**Exercise objective:** Return the lines below that carry the word "Single".

**Given records:**

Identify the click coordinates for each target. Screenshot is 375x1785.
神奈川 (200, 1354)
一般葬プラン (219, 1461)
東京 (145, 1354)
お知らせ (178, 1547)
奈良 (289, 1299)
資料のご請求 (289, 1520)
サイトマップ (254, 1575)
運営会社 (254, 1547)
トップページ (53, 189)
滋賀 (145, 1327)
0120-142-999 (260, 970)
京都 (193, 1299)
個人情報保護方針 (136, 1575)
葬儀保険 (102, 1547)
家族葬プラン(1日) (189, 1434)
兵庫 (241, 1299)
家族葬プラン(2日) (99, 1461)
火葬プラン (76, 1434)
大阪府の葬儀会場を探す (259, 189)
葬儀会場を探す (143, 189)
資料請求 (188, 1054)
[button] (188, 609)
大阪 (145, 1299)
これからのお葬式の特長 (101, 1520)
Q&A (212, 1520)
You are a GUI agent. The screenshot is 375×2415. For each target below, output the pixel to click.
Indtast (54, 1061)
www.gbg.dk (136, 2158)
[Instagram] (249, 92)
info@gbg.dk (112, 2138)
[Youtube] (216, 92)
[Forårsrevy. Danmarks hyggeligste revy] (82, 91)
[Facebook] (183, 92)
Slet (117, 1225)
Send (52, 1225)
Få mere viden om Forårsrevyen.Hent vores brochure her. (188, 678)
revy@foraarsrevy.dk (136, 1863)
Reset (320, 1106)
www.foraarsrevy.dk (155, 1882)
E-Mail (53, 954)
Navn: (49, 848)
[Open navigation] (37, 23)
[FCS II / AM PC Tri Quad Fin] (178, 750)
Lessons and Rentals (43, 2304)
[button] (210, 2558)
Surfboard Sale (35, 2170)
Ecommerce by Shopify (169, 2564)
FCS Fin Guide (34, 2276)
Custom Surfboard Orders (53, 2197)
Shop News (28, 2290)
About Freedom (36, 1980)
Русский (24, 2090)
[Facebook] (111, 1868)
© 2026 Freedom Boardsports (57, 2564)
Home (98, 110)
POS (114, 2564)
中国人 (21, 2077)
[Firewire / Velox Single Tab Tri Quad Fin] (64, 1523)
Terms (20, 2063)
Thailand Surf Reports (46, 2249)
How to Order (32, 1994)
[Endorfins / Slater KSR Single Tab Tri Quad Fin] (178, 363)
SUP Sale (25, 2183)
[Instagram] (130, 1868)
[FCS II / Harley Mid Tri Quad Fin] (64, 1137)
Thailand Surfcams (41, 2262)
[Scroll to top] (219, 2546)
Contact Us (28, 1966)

**Solution for this task:**
[Firewire / Velox Single Tab Tri Quad Fin] (64, 1523)
[Endorfins / Slater KSR Single Tab Tri Quad Fin] (178, 363)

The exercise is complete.